True to Tauranac’s belief that a transportation map should be more didactic than merely indicating full-time v. part-time service, the service on his maps is time specific – a red number or letter indicates that the service only operates weekdays, blue indicates that the service only operates rush hours, and so on.
The subway map includes an index of stations that comes not only with the expected grid coordinates that tell you where to find stations on the map itself, the index also tells you the daytime service at each station. The bus map includes information on each route’s primary streets of operation, and – to make sense of destination signs – its terminals.
As a bonus, there are late-night bus and subway maps, since the difference in service between day and night is the difference between night and day. The places of interest on the street map include tourist attractions, museums, concert halls, colleges, and so on.

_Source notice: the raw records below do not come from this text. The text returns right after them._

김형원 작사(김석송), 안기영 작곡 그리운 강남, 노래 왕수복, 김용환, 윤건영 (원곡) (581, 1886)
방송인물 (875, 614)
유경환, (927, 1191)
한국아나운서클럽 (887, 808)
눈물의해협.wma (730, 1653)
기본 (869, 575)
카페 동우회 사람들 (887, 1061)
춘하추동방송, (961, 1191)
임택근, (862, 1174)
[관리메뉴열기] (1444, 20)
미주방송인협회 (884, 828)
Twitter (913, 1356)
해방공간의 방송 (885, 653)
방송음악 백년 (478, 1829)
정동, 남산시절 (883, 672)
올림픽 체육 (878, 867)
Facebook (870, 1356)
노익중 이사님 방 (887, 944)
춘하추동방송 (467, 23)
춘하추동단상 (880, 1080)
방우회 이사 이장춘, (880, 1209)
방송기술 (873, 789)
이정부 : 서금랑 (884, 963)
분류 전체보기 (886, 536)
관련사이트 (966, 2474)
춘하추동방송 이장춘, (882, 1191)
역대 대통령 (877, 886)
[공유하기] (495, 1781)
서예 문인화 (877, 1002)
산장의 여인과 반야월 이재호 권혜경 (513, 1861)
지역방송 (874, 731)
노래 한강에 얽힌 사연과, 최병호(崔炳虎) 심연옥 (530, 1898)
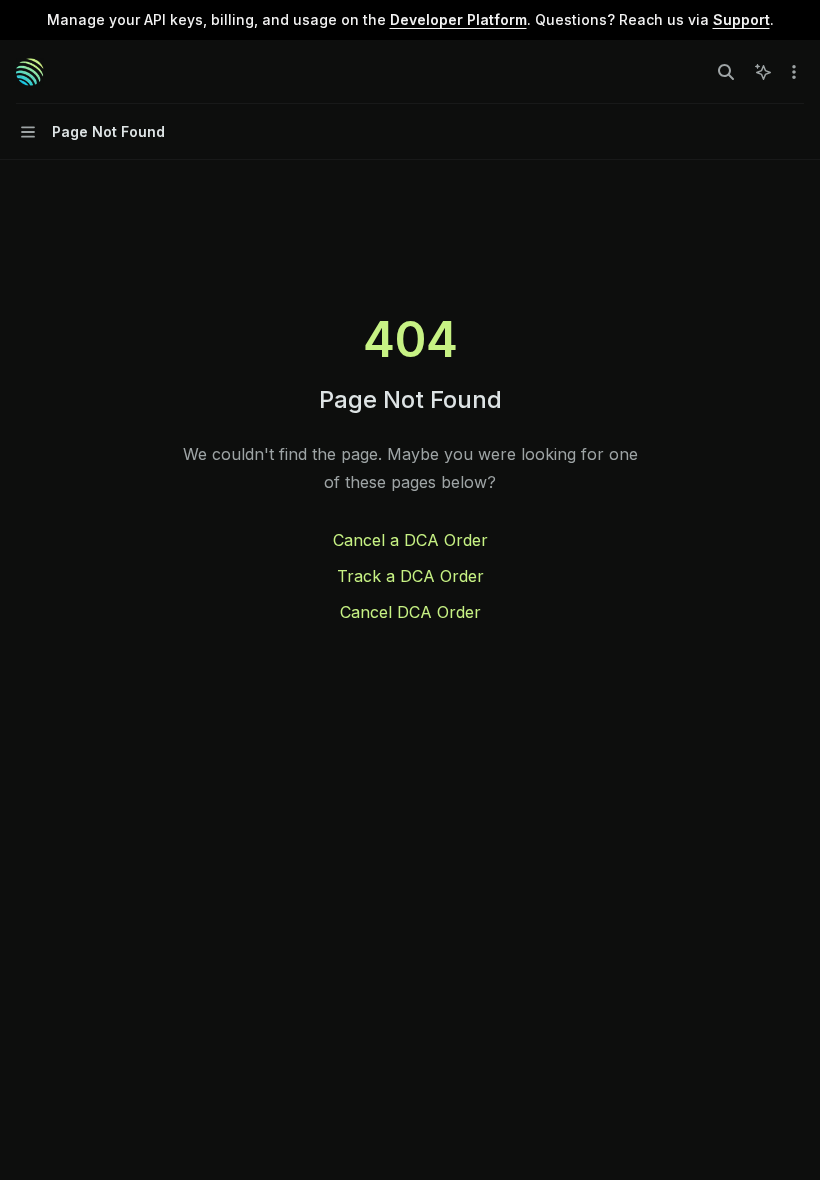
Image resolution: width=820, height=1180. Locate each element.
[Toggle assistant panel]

Indices to streets and places of interest make things easy to find, and addresses at critical junctures provide a key to house numbering.
Folded, the maps measure 3.3 by 8.3 inches, a comfortable size for pocket, purse, tote or backpack. Unfolded – and accordion folds make folding and unfolding a snap – the maps measure 26.4 by 8.3 inches. The odds are that you probably won’t have to look at more than four panels at a time – say, from the Battery to 86th Street – to plan your trip.
The maps are printed on heavy stock and are lightly laminated.